5/01/2017

New Rep's "Gift Horse": Life's a Bowl of Cello

Alejandro Simoes, Zachary Rice, Obehi Janice & Maurice Emmanuel Parent in "Gift Horse"
(photo: Andrew Brilliant/Brilliant Pictures)

The Gift Horse, a work which premiered almost twenty years ago (an eternity in the theater) by Lydia R. Diamond of Stick Fly and Smart People fame, is finally getting its Boston regional premiere at New Rep Theater in Watertown. For starters, let's establish that just as it's unfair to compare one playwright to another, that should also apply to judging the same playwright at hugely different stages of artistic development. One is tempted to go for the most obvious, easiest and cheapest shot and describe the work as a Diamond “in the rough”, especially given its unrefined unevenness and the evolving style of a relative novice in her early playwriting. If it were merely an object of interest on the progressive maturation of a major writer's talent that would be reason enough to hear and see this piece, but it's so much more than that in such loving hands as this cast and team provide.
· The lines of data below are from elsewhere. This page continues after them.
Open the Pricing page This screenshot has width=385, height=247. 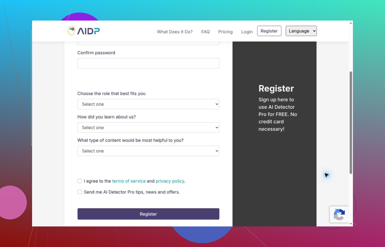coord(225,32)
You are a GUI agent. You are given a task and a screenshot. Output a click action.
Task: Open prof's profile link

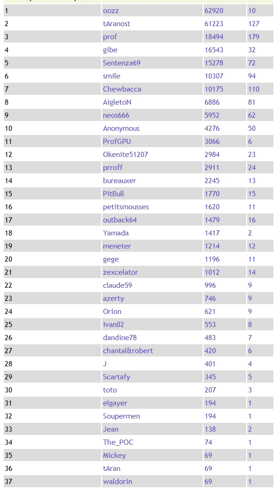tap(110, 37)
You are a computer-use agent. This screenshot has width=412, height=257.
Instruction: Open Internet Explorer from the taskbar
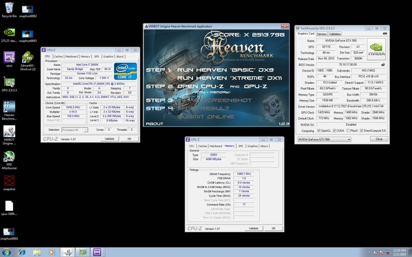(x=22, y=252)
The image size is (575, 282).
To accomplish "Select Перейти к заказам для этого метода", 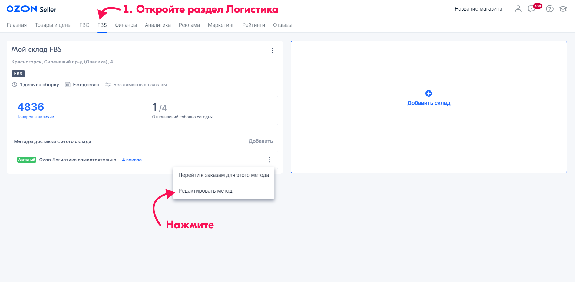I will click(223, 175).
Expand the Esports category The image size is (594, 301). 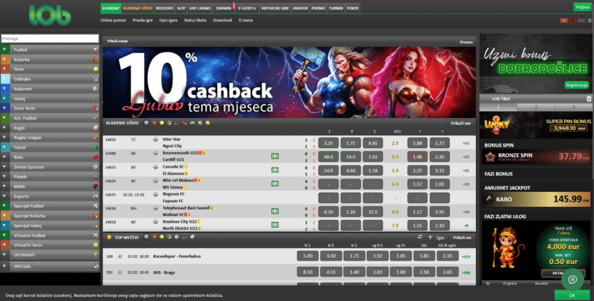click(50, 197)
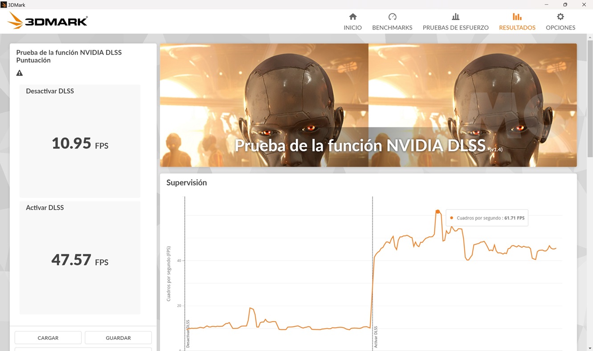Click the 3DMark title bar app icon

tap(4, 4)
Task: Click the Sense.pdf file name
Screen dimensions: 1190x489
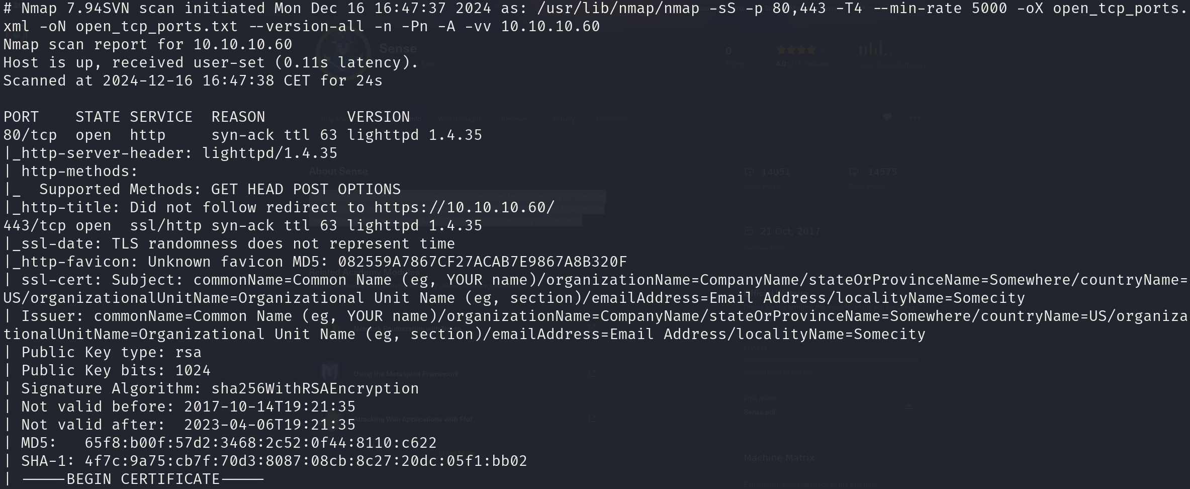Action: (759, 412)
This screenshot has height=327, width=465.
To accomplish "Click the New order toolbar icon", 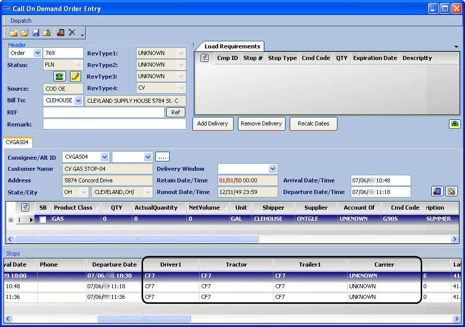I will tap(13, 33).
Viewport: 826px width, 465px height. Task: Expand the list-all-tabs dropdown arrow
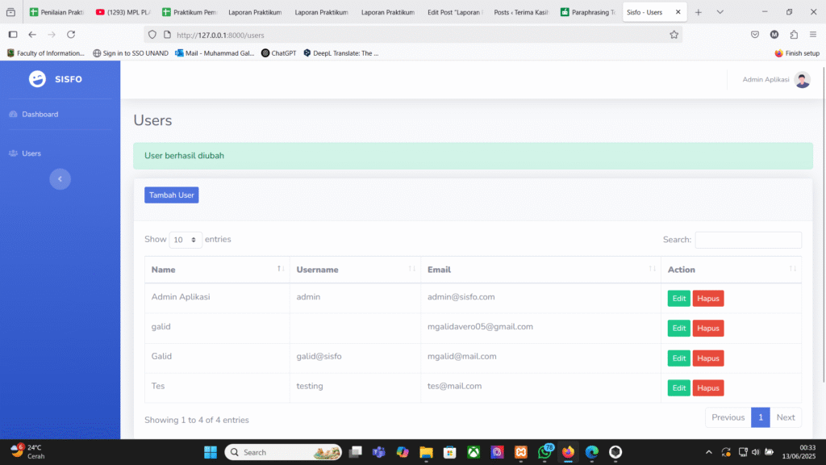point(720,12)
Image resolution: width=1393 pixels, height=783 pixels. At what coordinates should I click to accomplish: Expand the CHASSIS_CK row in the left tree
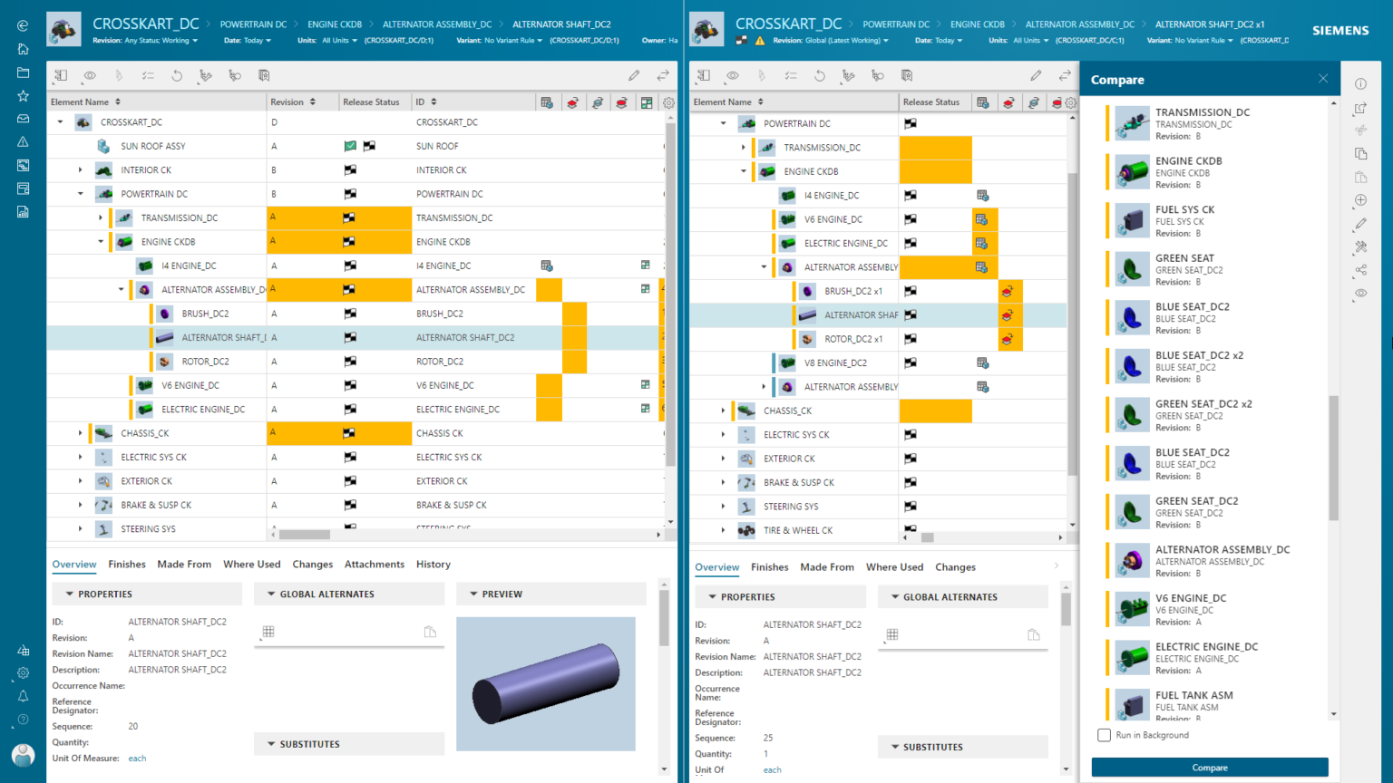pyautogui.click(x=80, y=433)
The play initiates with the mimed playing of a cello by a character named Jordan (Cloteal L. Horne). The storytelling then focuses on Ruth (Obehi Janice), an artist and teacher with some unresolved issues from her past, moving back and forth in time. Her relationships with her gay Latino buddy Ernesto (Alejandro Simoes) and his new lover Bill (Lewis D. Wheeler), and her therapist Brian (Maurice Emmanuel Parent), as well as Ernesto's subsequent boyfriend Noah (Zachary Rice), form the context of the play. The first act displays some novitiate flaws. It's too talky, with way too much fourth-wall-breaking, amounting to too many mini monologues as opposed to interaction between the characters, like verbal ping pong. It's in the second act that Diamond begins to gleam, showing the promise of what level of playwrighting was to come. It's also when Janice gets to display her acting chops to the fullest. The production, which would be considered lengthy by today's standards (when the commute to the theater can be longer than the play itself), is very well directed by New Rep Artistic Director Jim Petosa, with Scenic Design (in white, black and fifty shades of grey) by Jon Savage, Costume Design by Penney Pinette, Lighting Design by Alberto Segarra, and Sound Design by Dewey Dellay.

Alejandro Simoes & Lewis D. Wheeler in "Gift Horse"
(photo: Andrew Brilliant/Brilliant Pictures)

While one might have assumed that the play's title referred to the famous Trojan horse, (and one of the characters assumes that), it's apparently not that ancient; per the dictionary, the adage means: “don't be ungrateful when you receive a gift or imply you wished for more by assessing its value”, a phrase that would appear to have been first seen in print in Auld English in the 1500's as “don't look a geuen (given) horse in the mouth”. Whatever the origin, you should take its advice and seize the opportunity to see the youthful output of an eventual giant in the theater world today. And any chance you can catch Janice and Parent on the same stage, with a bonus like Simoes or Wheeler, by all means do it. They are the future of our regional theater scene, and are carving out the sort of careers way beyond their youth. It's for more than merely historical curiosity that you are urged to support their work in this era of government by non-artistic philistines. If these artists are the future, then the future is here, and attention must be paid.